Not the attach metaphor. 'Attach' is far more associated with prep for communications (setting up communications objects, possibly a message queue and semaphor, providing the initial set of capabilities with which you're making the connection, prepping the handshake, etc. - all before the first message is sent). Closer to AccessOrientedProgramming would be an ability to attach procedure-descriptors to a cell that are to be executed when the cell is updated. Such a service could be made available, of course... similar to a subscription service provided by each cell. If a subscription-service is provided, then AccessOrientedProgramming would be an easy delegate to write.
Personally, I'd far prefer a decent mechanism to add true rule-based programming than a simple reimplementation of AccessOrientedProgramming. But that's far more complex, as it requires a degree of system-wide coordination.

Anyhow, here's the list of orthogonal attributes I arrived at, and some of the conclusions:

persistence - surviving the lifetime of various components. If you have 'persistent' storage, you also need to have a namespace that survives components. There are special conditions wherein you are either unable to attach to existing storage (e.g. your copy is distributed or secured) or no existing storage exists. Suggestion is to allow specification of a default 'initial' value whenever accessing persistent storage (i.e. the value used and persisted if the object is not available).
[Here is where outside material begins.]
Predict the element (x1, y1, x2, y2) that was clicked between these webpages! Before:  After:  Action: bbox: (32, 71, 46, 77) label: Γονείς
An interesting problem is when to collect persistent storage.

security - protection against unauthorized mutation and/or peeking. Authority should be granted via tickets or certificates (on a Capability basis).
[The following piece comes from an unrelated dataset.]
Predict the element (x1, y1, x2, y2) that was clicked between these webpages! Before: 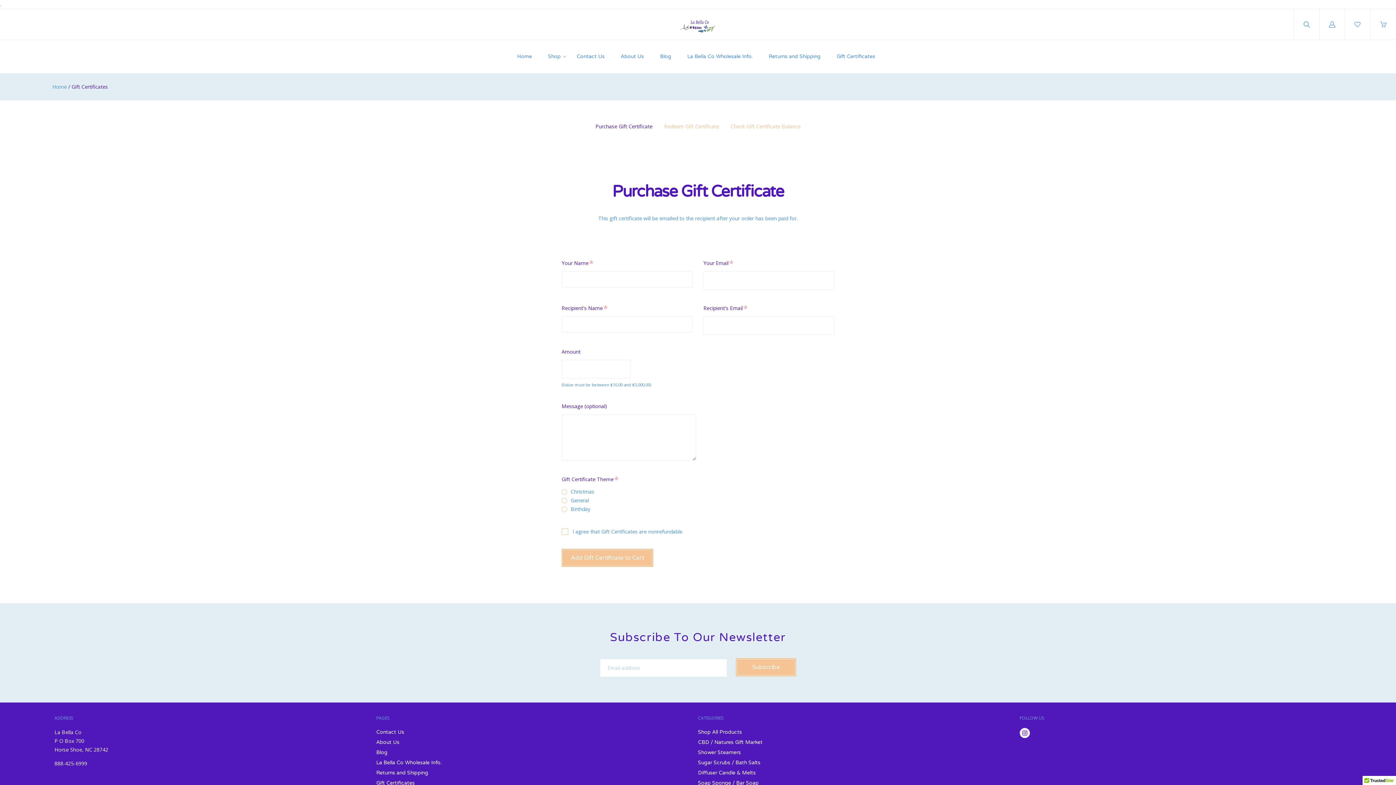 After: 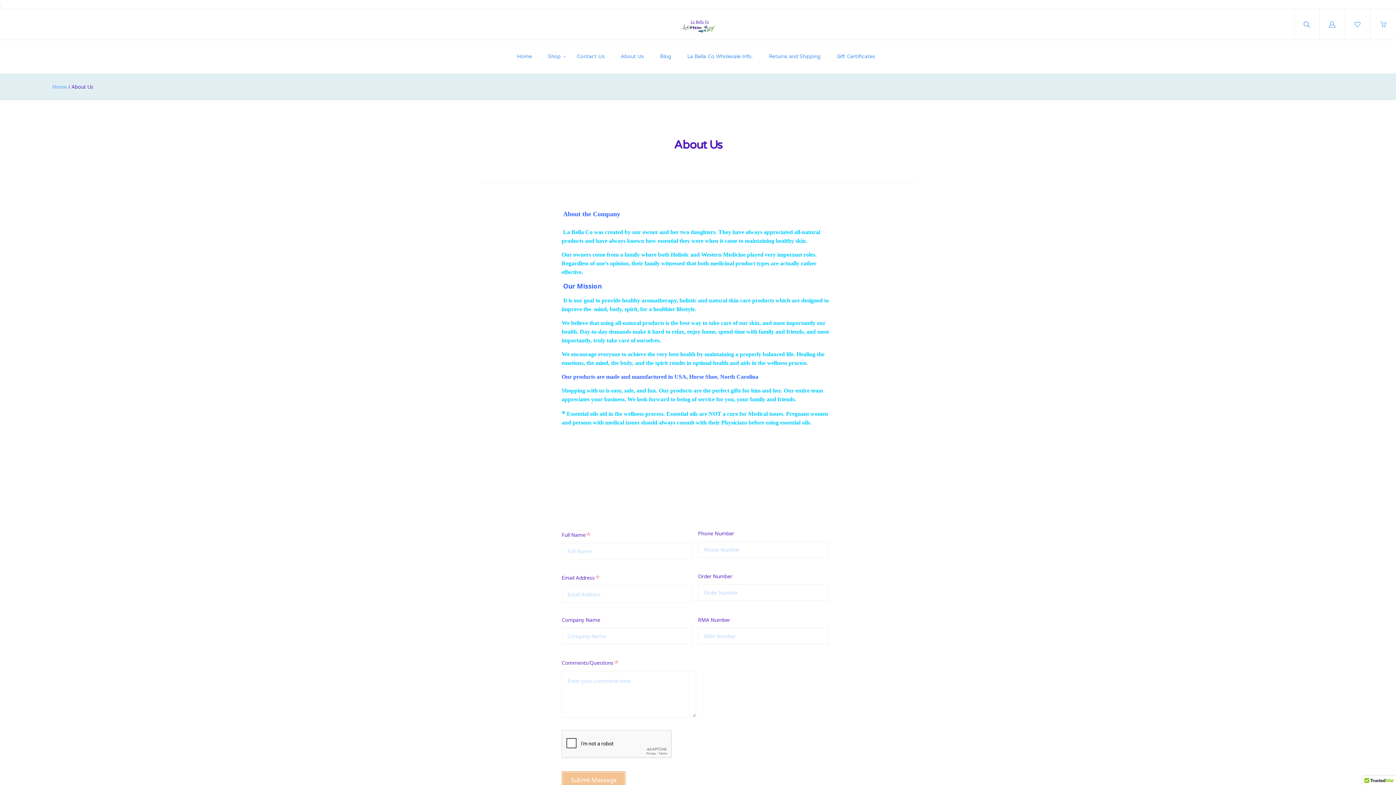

distribution - ability to share. Note that shared storage has a few other relevant orthogonal attributes. E.g. LDAP - data that is write-rarely read-often, and possesses graceful degradation even when out-of-date. If you can state that you don't care that your copy is completely up-to-date, a massive optimization can be made.

A really interesting problem is when to collect persistent, distributed storage.
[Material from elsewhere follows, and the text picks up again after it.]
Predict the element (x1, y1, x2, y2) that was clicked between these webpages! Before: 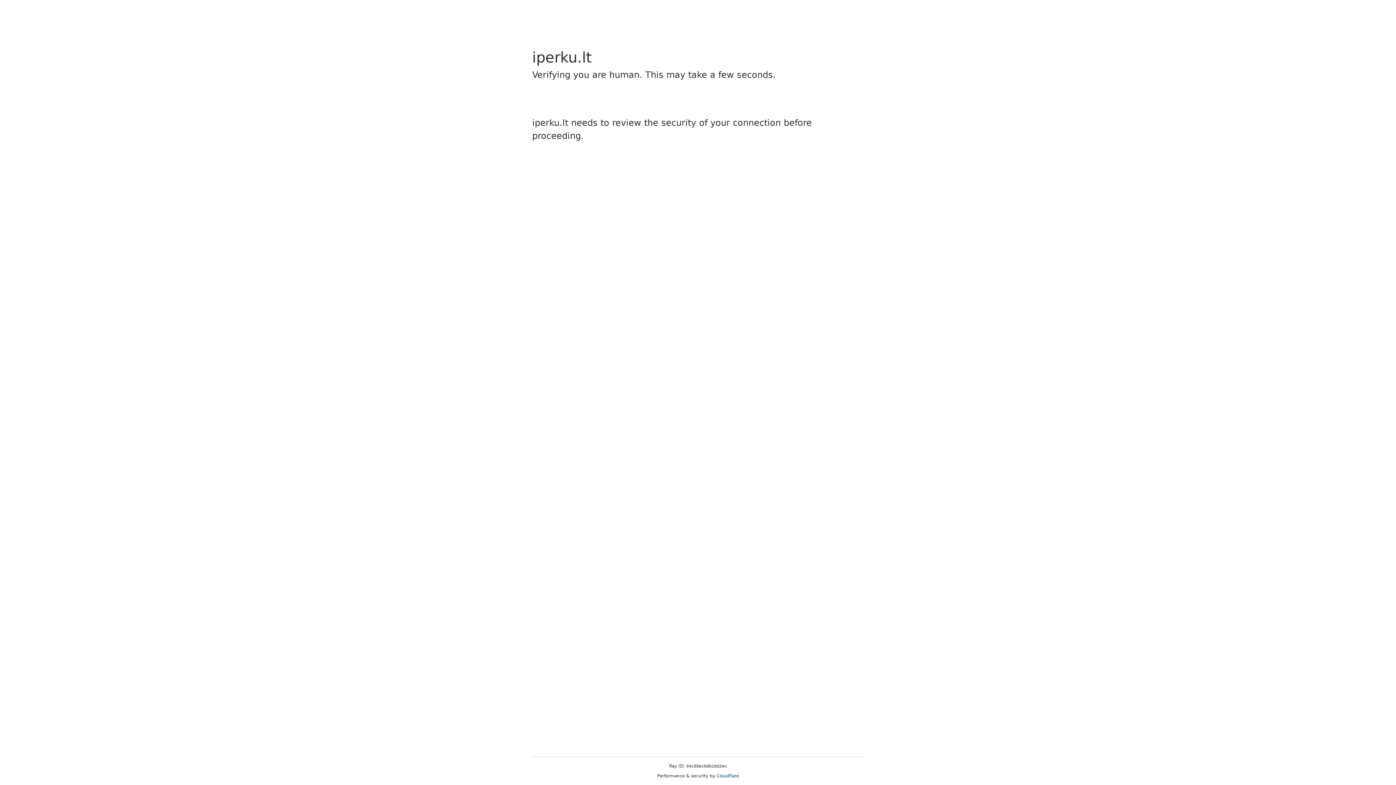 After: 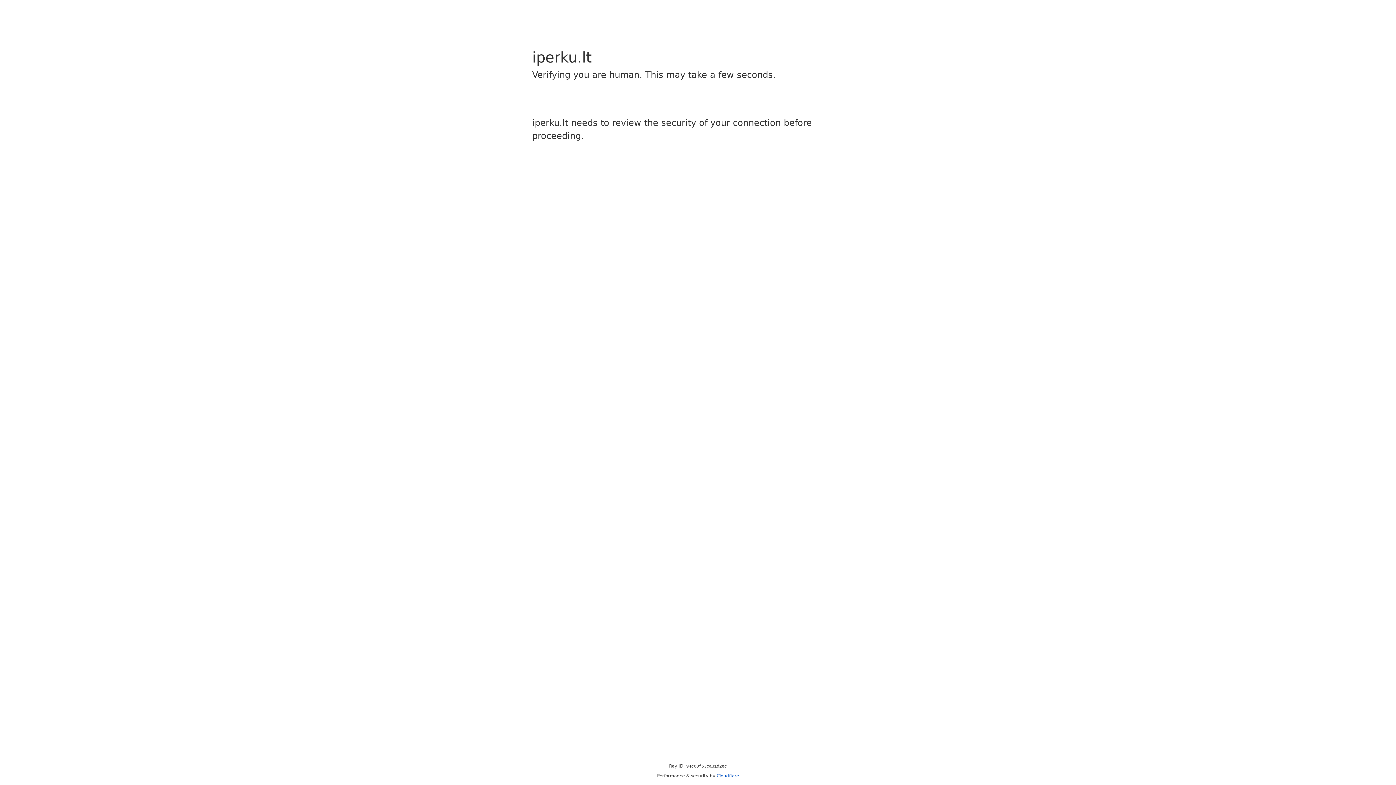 Action: label: Cloudflare bbox: (716, 773, 739, 778)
transaction support - support for multi-cell SoftwareTransactionalMemory (possibly including hierarchical sub-transactions). Only cells readily support transactions, though other communication-services could provide a compatible interface.

subscription support - support for subscriptions to changes, possibly with various conditions e.g. max rate of update, or send changes in function over value, or even attach a procedure or continuation to be run with given capabilities.

Subscription and transactions are two services that can easily be optimized away on a per-cell basis if the compiler can determine that they aren't used.

I also have an orthogonal list of features for communication services. There are four basic types: one-to-one (connection), one-to-many (broadcast), many-to-one (port), many-to-many (channel). Orthogonal features are: (a) ordered message transport, (b) reliable message transport, (c) attach protocol, (d) type of data transmitted, (e) encodec for data transmitted, (f) persistence of connection/broadcast/channel, (g) transport medium.

I happened to choose these in a manner that could be resolved regardless of your choices, but, again, I didn't have 'accesstime'. Ability to specify 'accesstime' may be beneficial to those attempting realtime guarantees, but I also see it as something that is going to be nearly impossible to support orthogonally to these other features. With 'accesstime' it becomes really easy to ask for the impossible... and a good question is how one should resolve the impossible (with an exception? a compile-time error? - the power to shoot oneself in the foot shouldn't come without a safety).

EditHint: I'm still bothered deeply by the title of this topic. It seems way too open-ended.